A situação parecia totalmente desesperadora e deplorável, e o magnífico palácio teria sido totalmente reduzido a cinzas, se, por uma presença de espírito, que não me ocorre com frequência, eu não tivesse pensado em um expediente. Na noite anterior, eu havia bebido uma quantidade muito grande de um delicioso vinho conhecido como glimigrim, (os habitantes de Blefuscu o chamam de flunec, mas o nosso é considerado do mesmo tipo), o qual é bastante diurético.

Como oportunidade única no mundo, eu não havia me libertado de qualquer quantidade de urina ainda.

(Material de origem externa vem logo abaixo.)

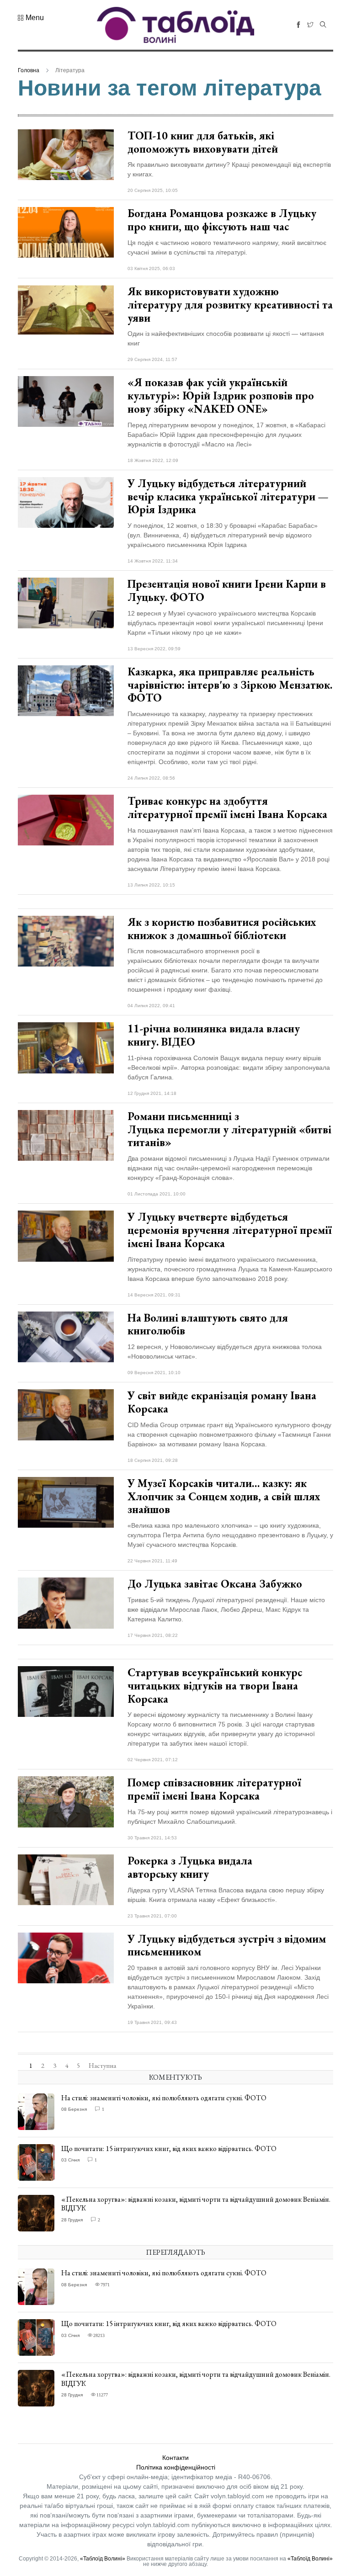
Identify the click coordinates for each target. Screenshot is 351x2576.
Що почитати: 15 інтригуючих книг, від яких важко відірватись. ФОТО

O calor que começava a sentir ao me aproximar das chamas, diante do trabalho que tive para satisfazê-los, fez com que o vinho começasse a ser eliminado através da urina, a qual eu esvaziava em grandes volumes, e aplicava tão bem nos lugares apropriados, que em três minutos o fogo foi totalmente apagado, e o resto daquele majestoso bloco de edifícios, que havia custado muitos anos para serem levantados, foi preservado da destruição.

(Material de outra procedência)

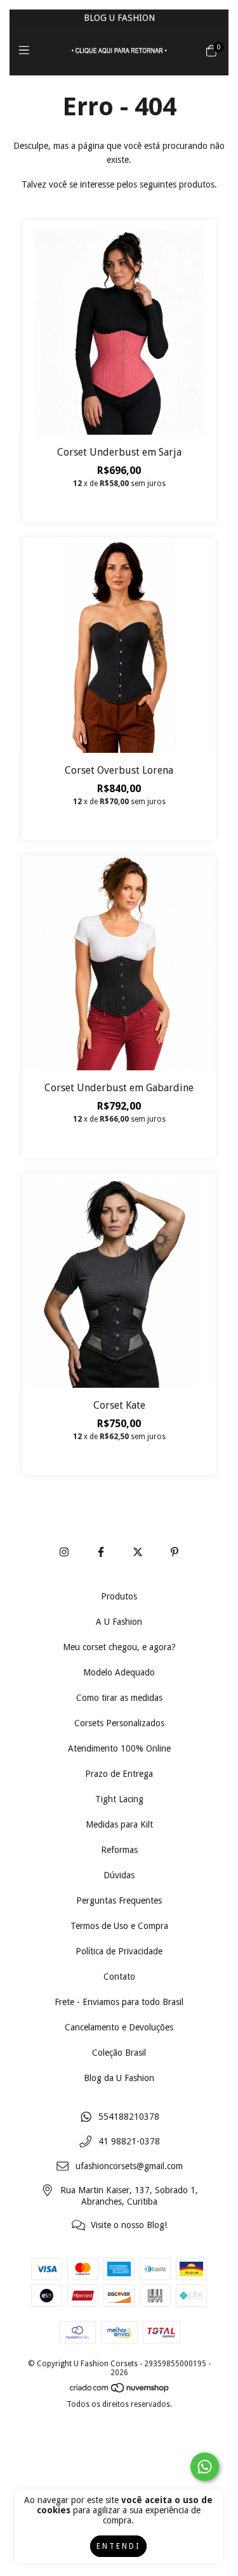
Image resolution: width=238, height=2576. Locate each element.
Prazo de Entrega (119, 1774)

Já era dia, e eu retornei para minha casa sem esperar os parabéns do imperador: porque, embora eu houvesse prestado um serviço muito importante, eu não poderia dizer como sua majestade poderia se ofender pela maneira como havia realizado o feito, pois, em razão das leis mais importantes do reino, é crime sob pena de morte, de gravidade semelhante, urinar nas proximidades do palácio.

Mas eu fiquei bastante satisfeito com uma mensagem de sua majestade, “que ele daria ordens para que o justiciário maior me desculpasse formalmente: o que contudo não pude conseguir, e fui confidencialmente informado, de que a imperatriz, sentindo profunda aversão pelo que eu fizera, mudou-se para o lado mais distante da corte, e decidiu firmemente que aqueles edifícios não deveriam ser reparados para seu uso: e, na presença de seus principais confidentes ela não conseguiu se abster de prometer vingança.”